In an interview, Ownby said: “There is something about being around an animal that changes the immune system so that you’re less likely to be allergic to anything.” (However, what remains the case is that if an individual in a household develops pet allergies, the animal should be found a new home.)

The topic had been contentious, with some studies making the case for, and some against pets as protective against allergies. However lately, research on dog exposure in early life has been uniformly positive. For instance, scientists in Munich in 2008 examined data from 3,150 children in two large population studies. The results, published in the European Respiratory Journal, revealed that in blood tests at the age of 6, children who had dogs in their homes during the first year of birth showed markedly lower rates of sensitization to inhaled allergens, such as dust mites, cats, grass and birch pollen.

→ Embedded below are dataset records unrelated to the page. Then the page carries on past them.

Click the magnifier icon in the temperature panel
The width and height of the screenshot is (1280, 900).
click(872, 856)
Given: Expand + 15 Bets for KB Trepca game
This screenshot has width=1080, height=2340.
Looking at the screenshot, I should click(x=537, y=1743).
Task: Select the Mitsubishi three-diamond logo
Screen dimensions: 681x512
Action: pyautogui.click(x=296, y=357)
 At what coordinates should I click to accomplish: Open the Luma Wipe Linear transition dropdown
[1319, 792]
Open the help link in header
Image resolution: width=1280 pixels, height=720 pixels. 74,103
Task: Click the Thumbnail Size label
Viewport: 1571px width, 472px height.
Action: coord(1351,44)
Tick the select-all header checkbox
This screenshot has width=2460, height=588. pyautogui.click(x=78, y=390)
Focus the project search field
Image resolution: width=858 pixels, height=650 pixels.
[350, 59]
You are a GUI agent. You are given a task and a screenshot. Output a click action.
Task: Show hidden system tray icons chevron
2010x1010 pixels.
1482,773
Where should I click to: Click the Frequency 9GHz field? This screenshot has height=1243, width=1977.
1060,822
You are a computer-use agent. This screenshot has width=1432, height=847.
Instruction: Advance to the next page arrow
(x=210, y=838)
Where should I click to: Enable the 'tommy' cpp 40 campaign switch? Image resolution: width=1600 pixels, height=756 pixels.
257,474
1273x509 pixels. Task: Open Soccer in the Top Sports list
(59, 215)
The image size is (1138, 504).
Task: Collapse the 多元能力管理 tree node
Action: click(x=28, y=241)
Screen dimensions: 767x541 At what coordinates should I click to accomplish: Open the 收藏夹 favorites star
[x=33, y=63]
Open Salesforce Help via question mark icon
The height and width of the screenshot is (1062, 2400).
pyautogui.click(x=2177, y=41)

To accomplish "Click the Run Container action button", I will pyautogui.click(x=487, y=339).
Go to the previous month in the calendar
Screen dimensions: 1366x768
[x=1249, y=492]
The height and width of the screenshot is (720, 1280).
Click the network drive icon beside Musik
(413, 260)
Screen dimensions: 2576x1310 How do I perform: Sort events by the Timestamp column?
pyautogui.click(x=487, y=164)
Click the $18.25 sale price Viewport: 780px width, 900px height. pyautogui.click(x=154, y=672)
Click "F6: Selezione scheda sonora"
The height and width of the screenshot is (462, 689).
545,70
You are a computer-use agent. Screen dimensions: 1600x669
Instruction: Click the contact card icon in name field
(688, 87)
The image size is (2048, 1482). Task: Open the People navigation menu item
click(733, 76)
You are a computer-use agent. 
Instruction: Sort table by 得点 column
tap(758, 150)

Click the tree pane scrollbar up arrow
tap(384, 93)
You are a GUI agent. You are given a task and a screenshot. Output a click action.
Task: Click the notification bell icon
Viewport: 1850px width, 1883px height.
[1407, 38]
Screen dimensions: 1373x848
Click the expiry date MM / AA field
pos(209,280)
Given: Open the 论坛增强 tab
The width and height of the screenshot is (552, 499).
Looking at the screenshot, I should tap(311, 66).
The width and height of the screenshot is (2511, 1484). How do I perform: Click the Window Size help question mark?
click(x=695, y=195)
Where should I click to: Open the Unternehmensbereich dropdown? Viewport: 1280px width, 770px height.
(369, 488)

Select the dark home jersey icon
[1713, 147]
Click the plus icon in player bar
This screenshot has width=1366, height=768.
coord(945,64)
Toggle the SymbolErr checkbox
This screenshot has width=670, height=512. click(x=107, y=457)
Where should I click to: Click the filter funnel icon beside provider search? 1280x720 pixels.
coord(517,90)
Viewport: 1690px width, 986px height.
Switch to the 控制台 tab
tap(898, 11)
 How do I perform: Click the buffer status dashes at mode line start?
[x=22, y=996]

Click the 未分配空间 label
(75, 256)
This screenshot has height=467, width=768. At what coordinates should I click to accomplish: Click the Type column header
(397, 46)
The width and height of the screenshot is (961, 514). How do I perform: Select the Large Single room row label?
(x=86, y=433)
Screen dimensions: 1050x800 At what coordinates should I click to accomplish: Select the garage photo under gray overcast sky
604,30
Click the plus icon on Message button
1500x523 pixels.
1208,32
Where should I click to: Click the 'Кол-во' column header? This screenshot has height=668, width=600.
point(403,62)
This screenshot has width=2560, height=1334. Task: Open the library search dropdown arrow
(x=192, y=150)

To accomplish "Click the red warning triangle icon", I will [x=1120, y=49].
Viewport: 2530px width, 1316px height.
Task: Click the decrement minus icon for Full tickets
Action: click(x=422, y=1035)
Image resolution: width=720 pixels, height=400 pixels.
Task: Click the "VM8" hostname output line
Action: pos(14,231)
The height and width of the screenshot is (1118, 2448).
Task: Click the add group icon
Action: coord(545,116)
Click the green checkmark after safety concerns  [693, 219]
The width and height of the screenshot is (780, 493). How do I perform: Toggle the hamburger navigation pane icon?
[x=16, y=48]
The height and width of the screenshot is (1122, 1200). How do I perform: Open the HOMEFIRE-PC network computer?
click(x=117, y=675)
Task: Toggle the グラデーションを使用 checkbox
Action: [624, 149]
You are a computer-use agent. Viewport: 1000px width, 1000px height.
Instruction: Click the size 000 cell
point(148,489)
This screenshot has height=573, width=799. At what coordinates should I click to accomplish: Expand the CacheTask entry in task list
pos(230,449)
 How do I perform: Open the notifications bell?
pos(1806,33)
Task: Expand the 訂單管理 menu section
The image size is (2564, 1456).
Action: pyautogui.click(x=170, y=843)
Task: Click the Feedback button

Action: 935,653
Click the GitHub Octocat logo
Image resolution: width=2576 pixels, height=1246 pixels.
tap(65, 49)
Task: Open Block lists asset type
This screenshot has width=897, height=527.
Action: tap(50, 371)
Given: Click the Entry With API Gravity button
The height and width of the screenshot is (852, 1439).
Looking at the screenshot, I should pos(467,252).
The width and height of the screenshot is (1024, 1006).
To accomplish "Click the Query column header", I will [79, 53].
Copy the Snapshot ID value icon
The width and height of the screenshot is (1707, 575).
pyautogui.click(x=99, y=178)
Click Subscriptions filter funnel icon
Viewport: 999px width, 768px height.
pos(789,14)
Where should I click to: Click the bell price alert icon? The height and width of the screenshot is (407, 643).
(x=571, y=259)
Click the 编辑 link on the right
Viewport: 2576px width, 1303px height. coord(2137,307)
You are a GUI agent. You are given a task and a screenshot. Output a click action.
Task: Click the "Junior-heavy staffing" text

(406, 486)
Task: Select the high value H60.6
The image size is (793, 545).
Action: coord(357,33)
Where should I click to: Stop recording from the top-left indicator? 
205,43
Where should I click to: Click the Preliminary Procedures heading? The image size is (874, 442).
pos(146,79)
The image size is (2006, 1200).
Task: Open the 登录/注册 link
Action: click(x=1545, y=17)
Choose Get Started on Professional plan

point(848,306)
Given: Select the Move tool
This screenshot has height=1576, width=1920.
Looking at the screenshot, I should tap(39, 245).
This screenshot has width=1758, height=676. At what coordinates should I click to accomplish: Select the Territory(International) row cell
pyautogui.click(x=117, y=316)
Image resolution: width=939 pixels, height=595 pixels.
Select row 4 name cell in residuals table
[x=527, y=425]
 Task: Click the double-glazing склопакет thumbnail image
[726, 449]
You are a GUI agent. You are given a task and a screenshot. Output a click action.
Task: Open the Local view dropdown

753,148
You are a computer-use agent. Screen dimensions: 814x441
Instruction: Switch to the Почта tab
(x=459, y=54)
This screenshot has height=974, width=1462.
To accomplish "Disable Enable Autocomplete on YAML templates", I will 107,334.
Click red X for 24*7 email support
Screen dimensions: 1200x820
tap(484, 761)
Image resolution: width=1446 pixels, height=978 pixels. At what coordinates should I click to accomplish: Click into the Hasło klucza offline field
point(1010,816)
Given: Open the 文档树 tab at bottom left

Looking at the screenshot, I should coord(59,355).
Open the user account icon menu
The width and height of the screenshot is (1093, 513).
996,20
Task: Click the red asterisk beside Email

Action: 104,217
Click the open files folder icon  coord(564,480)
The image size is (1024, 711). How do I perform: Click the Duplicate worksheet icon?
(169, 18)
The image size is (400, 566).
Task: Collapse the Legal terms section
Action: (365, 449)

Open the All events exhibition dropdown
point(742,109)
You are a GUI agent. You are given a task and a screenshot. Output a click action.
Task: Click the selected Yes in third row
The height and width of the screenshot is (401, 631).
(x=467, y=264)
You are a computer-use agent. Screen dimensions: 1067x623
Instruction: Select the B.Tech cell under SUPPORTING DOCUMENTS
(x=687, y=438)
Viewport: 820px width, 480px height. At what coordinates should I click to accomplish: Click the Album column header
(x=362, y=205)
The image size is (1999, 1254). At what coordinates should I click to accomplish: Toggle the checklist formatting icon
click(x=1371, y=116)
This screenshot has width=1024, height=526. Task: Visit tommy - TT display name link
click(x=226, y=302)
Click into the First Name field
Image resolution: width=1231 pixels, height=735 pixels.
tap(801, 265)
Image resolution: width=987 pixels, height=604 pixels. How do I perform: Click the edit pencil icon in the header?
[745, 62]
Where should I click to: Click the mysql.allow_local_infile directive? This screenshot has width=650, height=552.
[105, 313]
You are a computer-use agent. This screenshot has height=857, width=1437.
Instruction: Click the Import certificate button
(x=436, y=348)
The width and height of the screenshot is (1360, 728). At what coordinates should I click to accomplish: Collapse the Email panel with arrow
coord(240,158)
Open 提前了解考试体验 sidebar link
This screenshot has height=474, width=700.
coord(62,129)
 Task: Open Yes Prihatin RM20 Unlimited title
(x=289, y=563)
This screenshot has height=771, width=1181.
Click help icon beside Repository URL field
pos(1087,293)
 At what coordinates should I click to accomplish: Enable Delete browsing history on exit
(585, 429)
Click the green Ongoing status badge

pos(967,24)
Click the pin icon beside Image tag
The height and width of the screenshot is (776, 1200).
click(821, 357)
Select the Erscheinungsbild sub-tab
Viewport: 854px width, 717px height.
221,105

The findings with cats have been more inconsistent, though a 2007 study of New York City children saw some latent positive effects. Scientists from Columbia University found that kids who had infant exposure to cats were more likely to develop antibodies to the animals and wheeze by age 3. Yet, those same children showed signs of a protective effect and were less likely to wheeze by the time they had turned 5. The researchers suggest that prolonged exposure to cats may produce a tolerance to the allergen.

What’s clear from the published research is that if there is a protective benefit to pet ownership, as with livestock, it happens early in life.